### Task directions
Skip every picture, and copy exactly the lines from the one containing "Task: Click the undo arrow icon" to the end of the data.
#### Stored data
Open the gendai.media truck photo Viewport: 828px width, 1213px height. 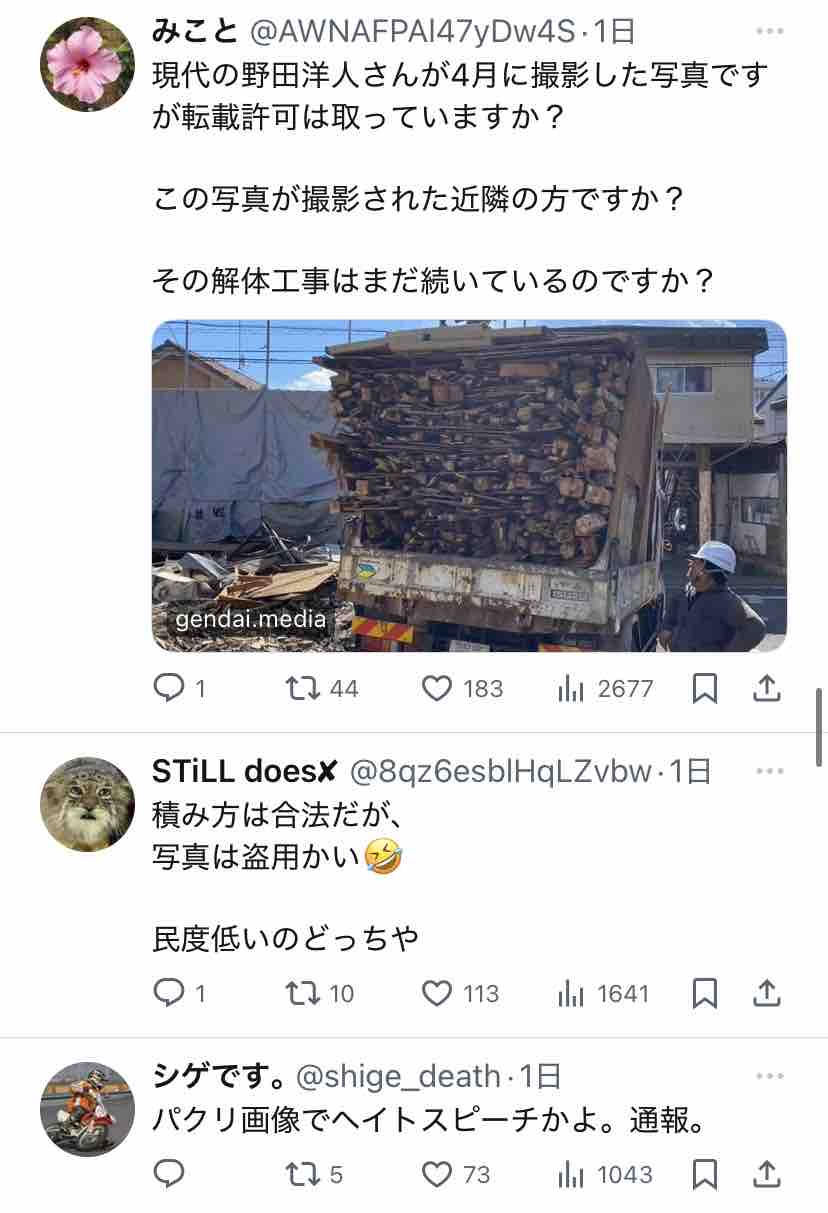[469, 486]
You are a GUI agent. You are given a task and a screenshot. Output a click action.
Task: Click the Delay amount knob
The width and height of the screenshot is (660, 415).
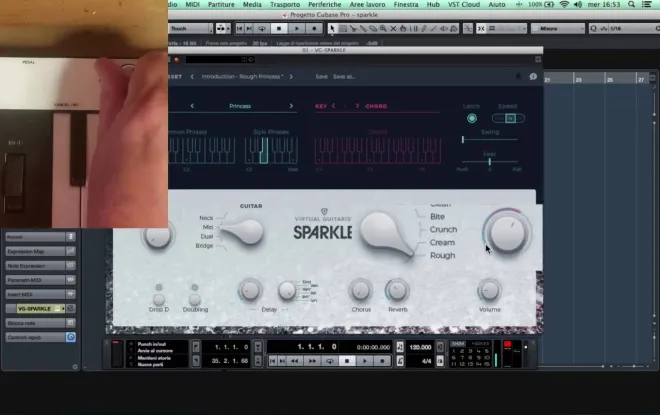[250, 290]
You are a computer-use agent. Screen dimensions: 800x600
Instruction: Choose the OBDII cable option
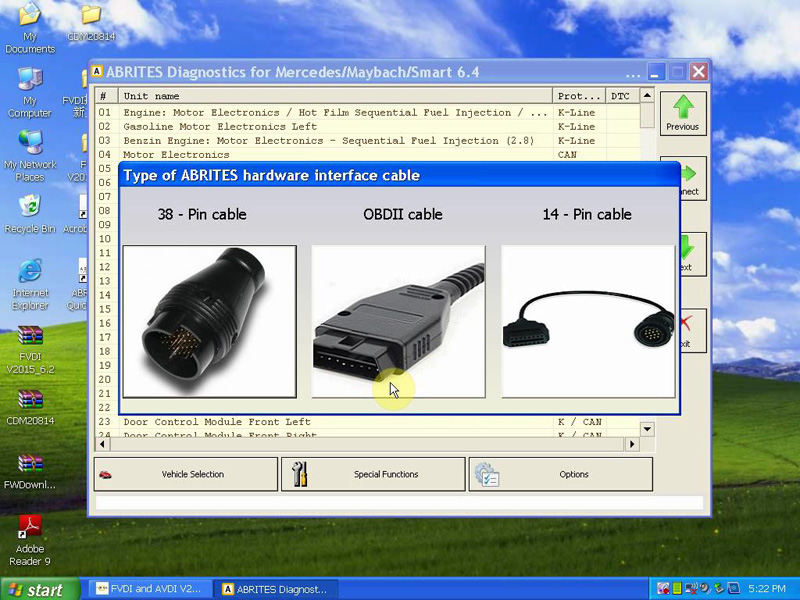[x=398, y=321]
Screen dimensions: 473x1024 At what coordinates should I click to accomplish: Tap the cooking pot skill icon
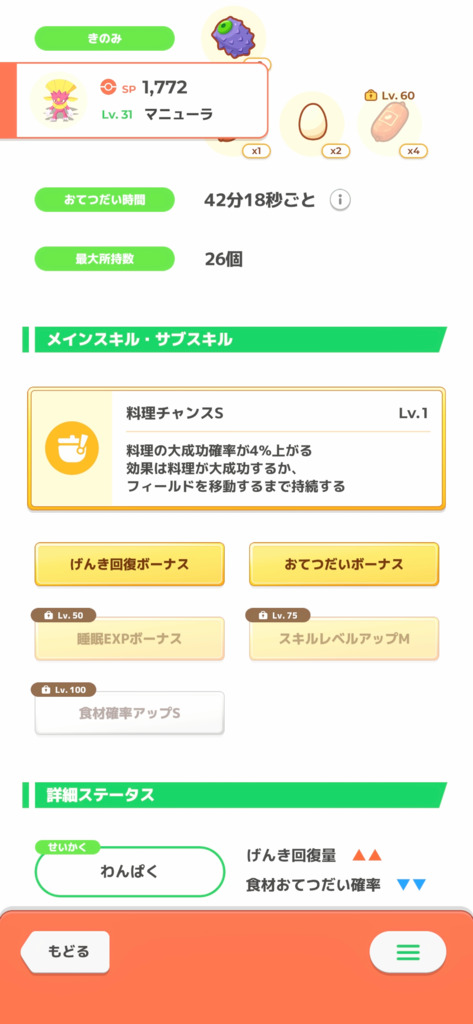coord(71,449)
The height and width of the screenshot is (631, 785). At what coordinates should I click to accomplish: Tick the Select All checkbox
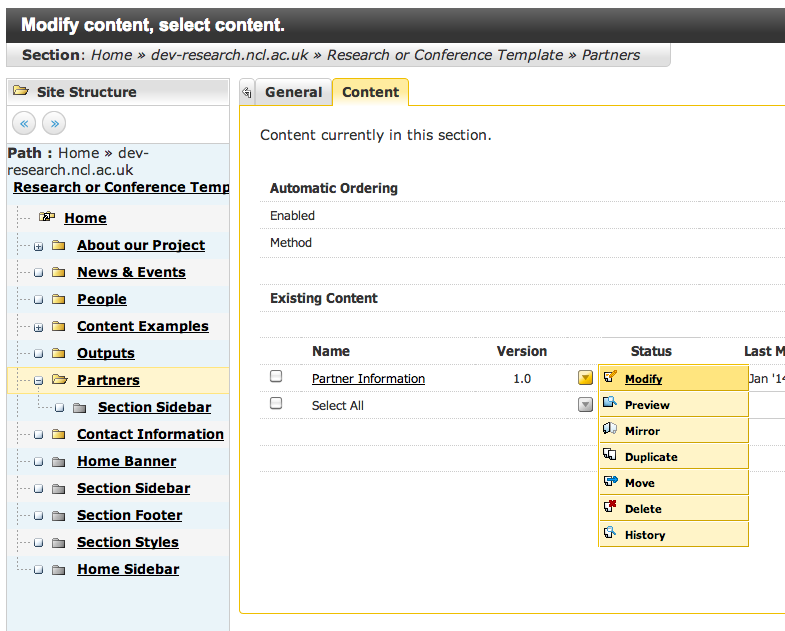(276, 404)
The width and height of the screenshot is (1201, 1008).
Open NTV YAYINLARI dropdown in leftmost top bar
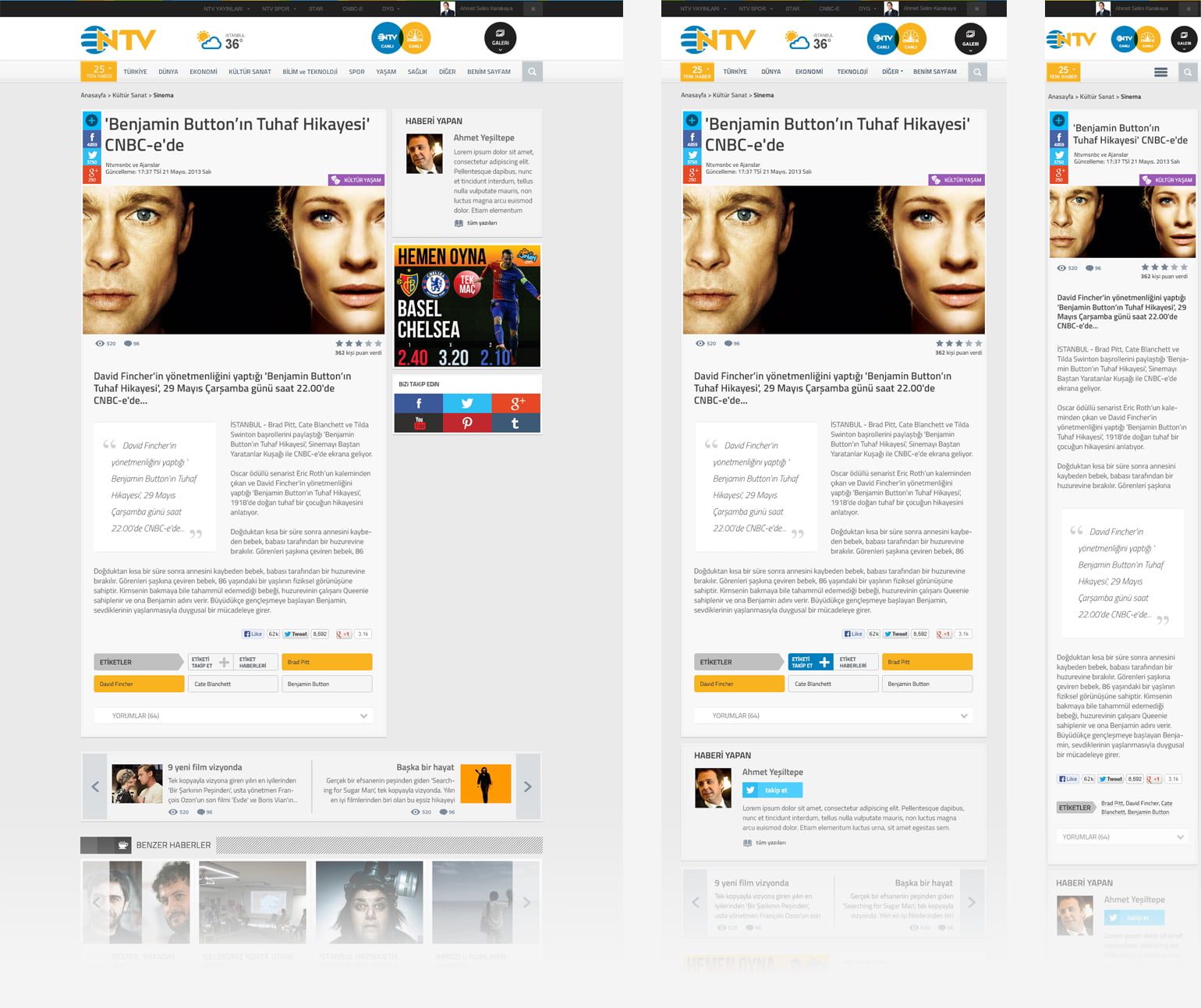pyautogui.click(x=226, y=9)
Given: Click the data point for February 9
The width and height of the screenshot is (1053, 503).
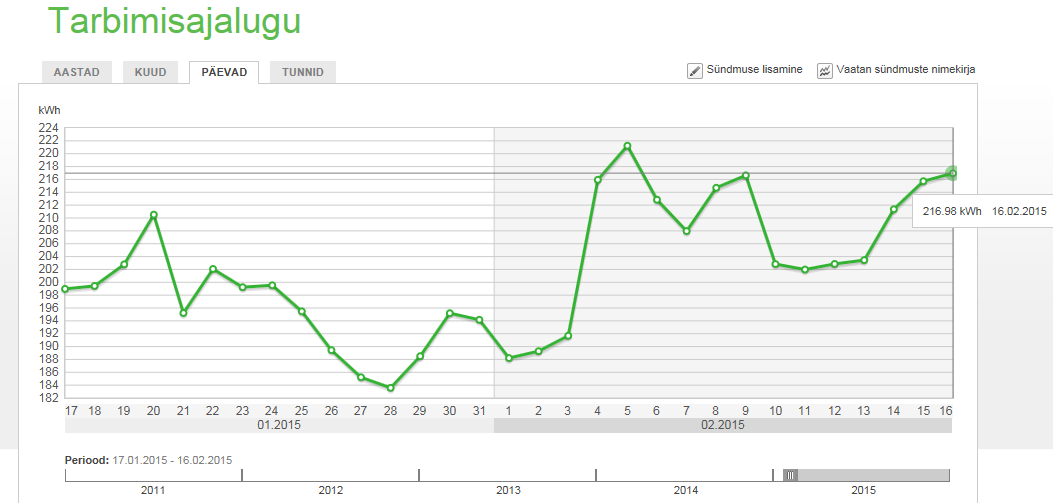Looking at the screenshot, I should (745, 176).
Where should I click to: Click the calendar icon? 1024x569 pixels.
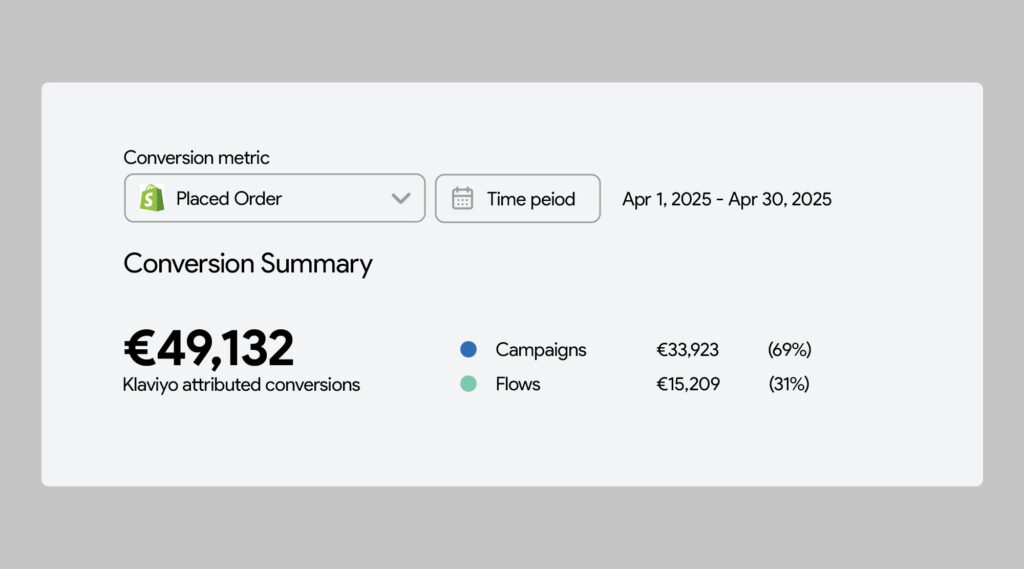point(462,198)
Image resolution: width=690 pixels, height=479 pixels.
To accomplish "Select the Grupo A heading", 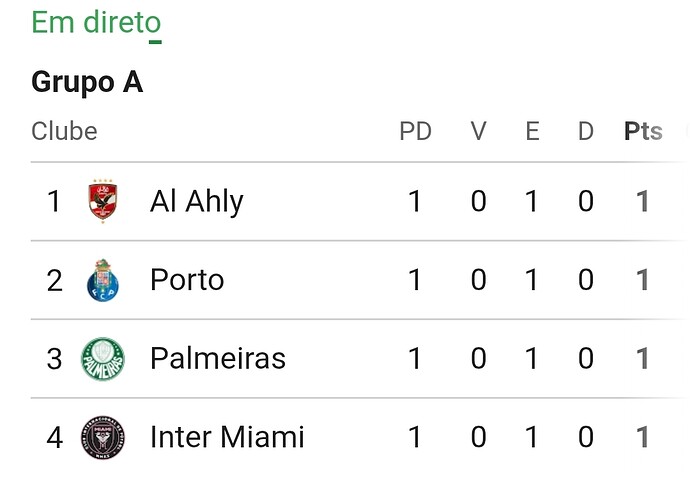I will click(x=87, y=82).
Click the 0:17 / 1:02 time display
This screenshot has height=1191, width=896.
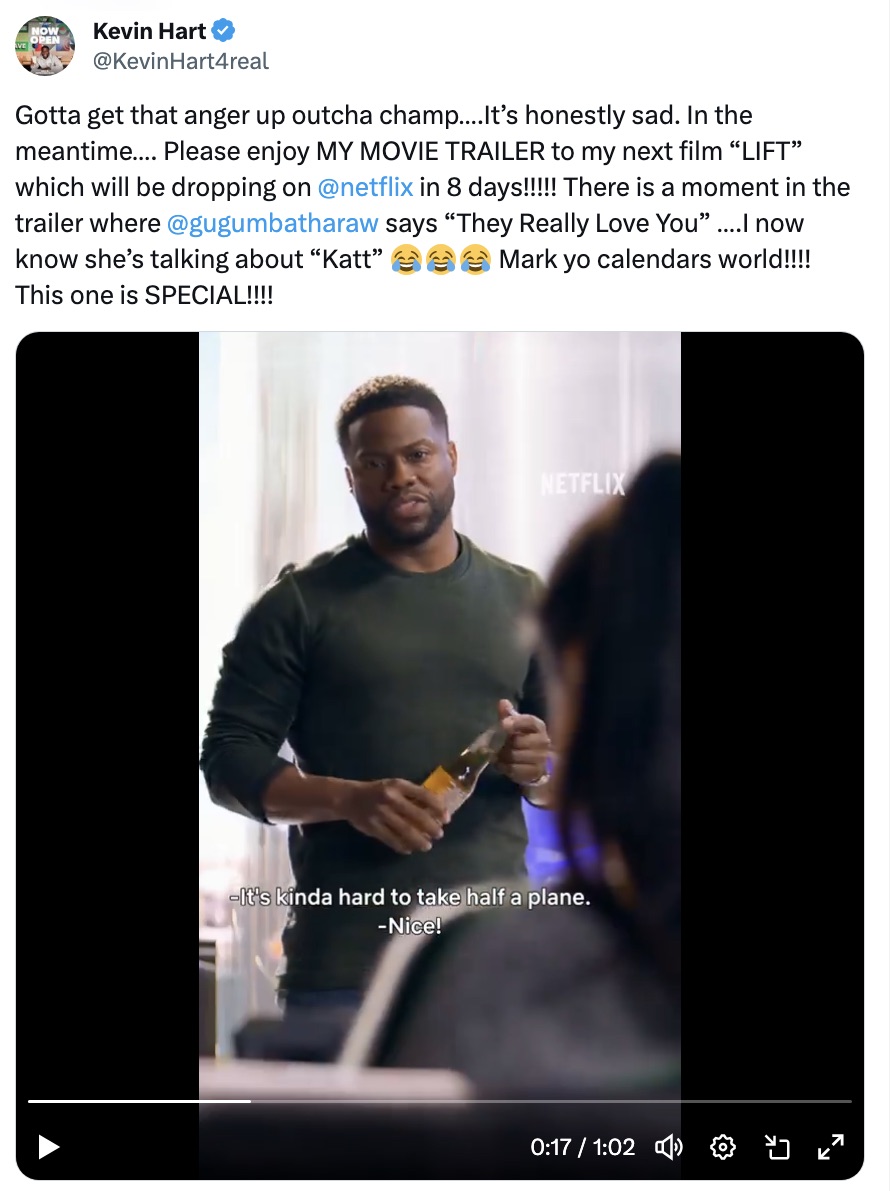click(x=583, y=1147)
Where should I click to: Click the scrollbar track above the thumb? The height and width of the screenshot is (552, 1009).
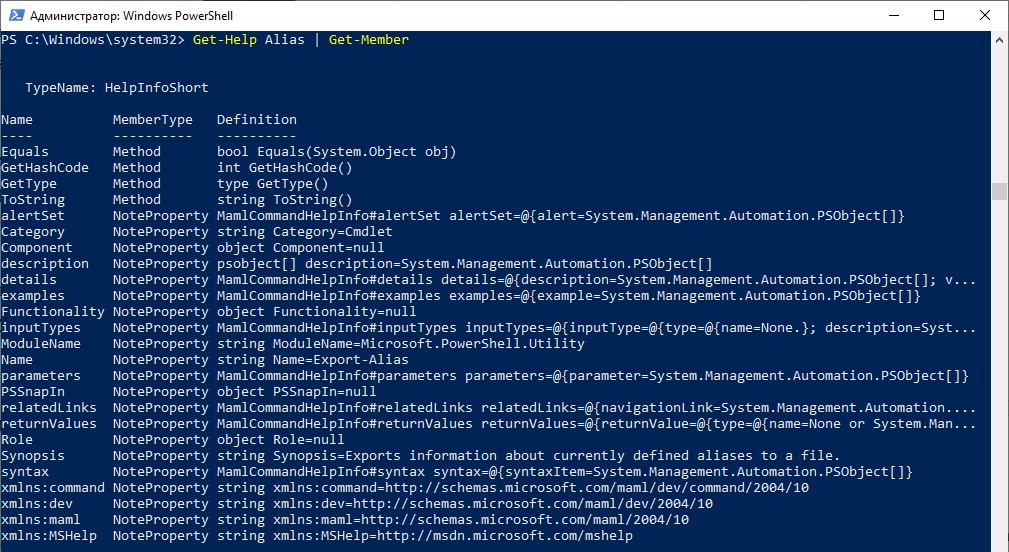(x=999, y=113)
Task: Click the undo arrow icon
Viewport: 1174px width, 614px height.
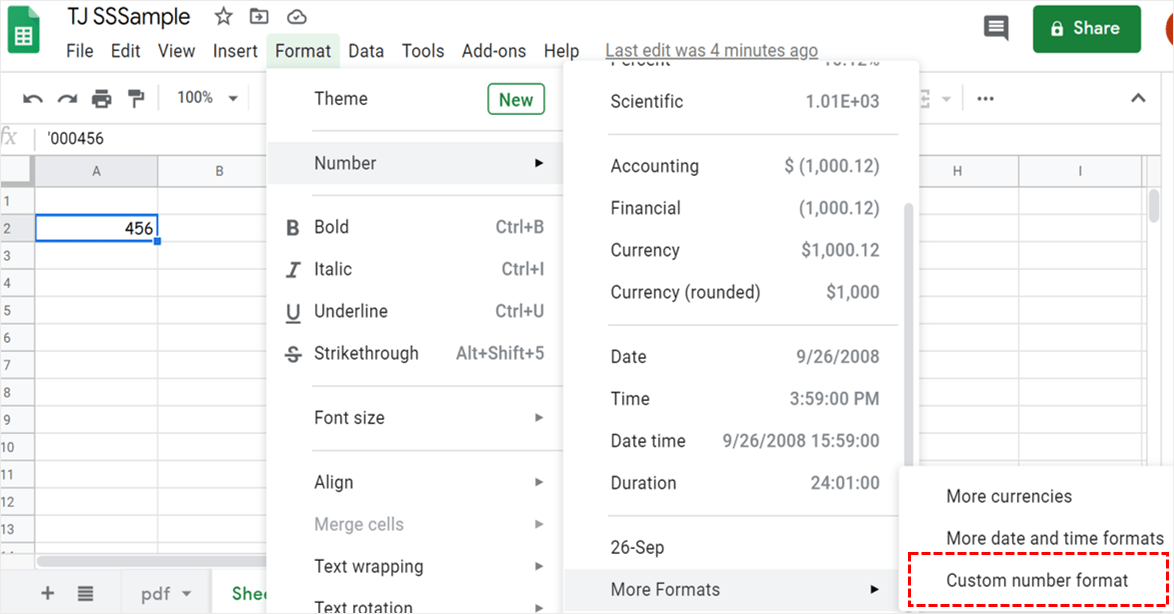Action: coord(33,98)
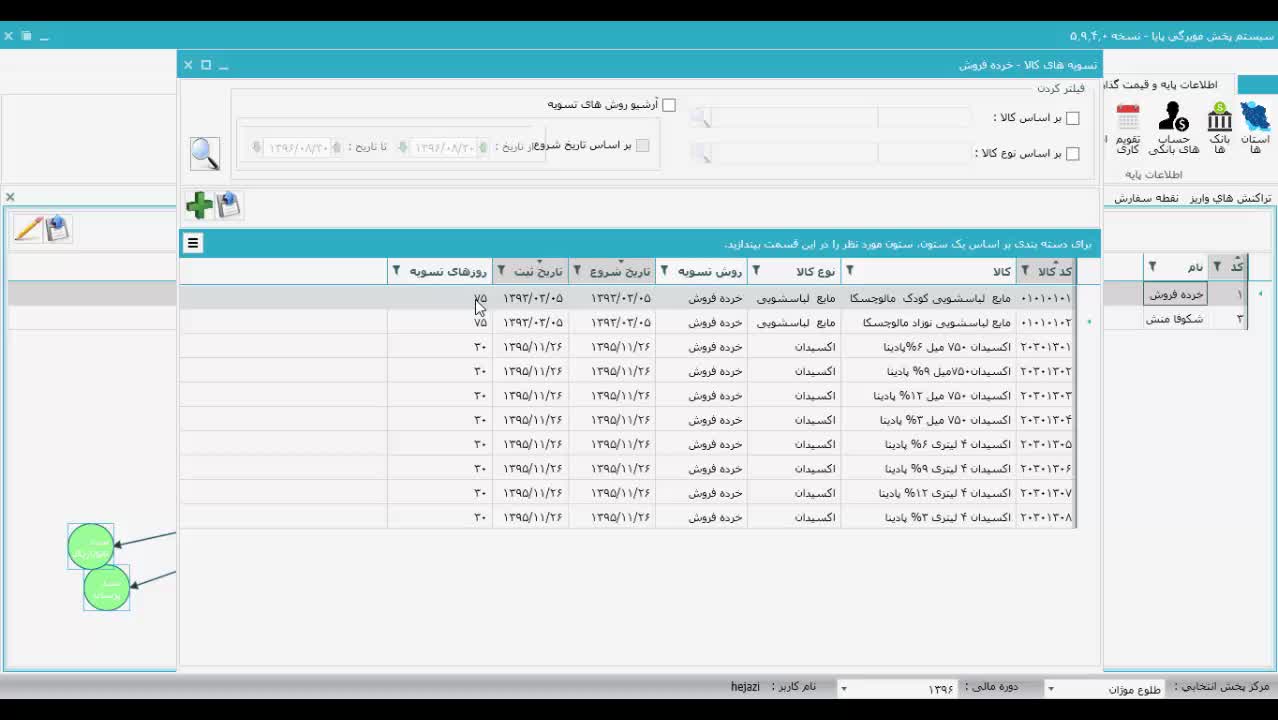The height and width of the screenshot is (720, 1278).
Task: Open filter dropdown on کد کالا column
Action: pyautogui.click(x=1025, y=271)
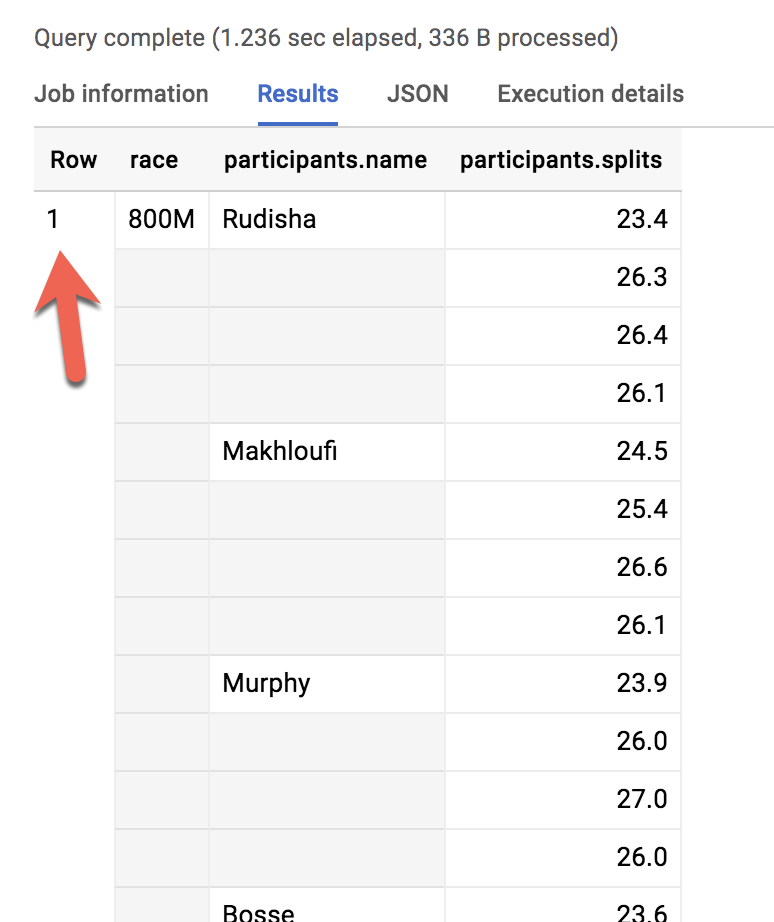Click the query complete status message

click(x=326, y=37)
########
### Task solution
Task: Click the undo arrow icon
Viewport: 1174px width, 614px height.
Action: coord(33,98)
The height and width of the screenshot is (720, 1278).
Task: Open filter dropdown on کد کالا column
Action: pyautogui.click(x=1025, y=271)
Click the query complete status message

click(x=326, y=37)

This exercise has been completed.